**Instructions for the task:** Each line from the first down to the one containing "This screenshot has width=980, height=407." should be returned exactly as it appears below.

(Stored items)
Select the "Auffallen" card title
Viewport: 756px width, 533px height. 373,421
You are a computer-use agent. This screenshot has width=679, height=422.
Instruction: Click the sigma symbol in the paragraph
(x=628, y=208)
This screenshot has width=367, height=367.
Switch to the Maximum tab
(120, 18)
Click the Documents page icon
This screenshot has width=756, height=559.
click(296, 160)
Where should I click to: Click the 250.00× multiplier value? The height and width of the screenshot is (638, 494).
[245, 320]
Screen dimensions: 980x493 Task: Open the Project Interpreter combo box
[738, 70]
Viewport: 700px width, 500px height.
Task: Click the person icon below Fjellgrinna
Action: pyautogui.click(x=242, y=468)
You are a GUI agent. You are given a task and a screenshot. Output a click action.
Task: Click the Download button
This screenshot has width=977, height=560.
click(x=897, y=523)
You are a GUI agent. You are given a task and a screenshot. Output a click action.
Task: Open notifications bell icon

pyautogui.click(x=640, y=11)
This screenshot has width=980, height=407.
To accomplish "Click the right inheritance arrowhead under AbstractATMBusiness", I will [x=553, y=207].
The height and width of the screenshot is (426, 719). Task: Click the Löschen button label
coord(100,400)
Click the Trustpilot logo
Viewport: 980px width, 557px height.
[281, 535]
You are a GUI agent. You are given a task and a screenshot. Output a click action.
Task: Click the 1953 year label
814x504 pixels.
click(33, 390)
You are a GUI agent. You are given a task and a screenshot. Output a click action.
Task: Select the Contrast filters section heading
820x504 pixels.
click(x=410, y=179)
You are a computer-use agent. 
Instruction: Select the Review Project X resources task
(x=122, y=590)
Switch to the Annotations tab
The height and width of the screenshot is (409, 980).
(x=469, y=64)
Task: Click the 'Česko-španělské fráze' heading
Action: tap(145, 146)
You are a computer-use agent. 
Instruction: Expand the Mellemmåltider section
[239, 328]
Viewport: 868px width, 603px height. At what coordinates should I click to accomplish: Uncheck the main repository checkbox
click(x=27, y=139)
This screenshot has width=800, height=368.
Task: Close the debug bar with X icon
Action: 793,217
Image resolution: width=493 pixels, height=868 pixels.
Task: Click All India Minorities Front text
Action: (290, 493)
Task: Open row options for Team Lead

**Task solution:**
Select the "Auffallen" card title
Viewport: 756px width, 533px height. 373,421
You are a computer-use agent. This screenshot has width=679, height=422.
Instruction: Click the sigma symbol in the paragraph
(x=628, y=208)
This screenshot has width=367, height=367.
Switch to the Maximum tab
(120, 18)
Click the Documents page icon
This screenshot has width=756, height=559.
click(296, 160)
Where should I click to: Click the 250.00× multiplier value? The height and width of the screenshot is (638, 494).
[245, 320]
Screen dimensions: 980x493 Task: Open the Project Interpreter combo box
[738, 70]
Viewport: 700px width, 500px height.
Task: Click the person icon below Fjellgrinna
Action: pyautogui.click(x=242, y=468)
You are a GUI agent. You are given a task and a screenshot. Output a click action.
Task: Click the Download button
This screenshot has width=977, height=560.
click(x=897, y=523)
You are a GUI agent. You are given a task and a screenshot. Output a click action.
Task: Open notifications bell icon

pyautogui.click(x=640, y=11)
This screenshot has width=980, height=407.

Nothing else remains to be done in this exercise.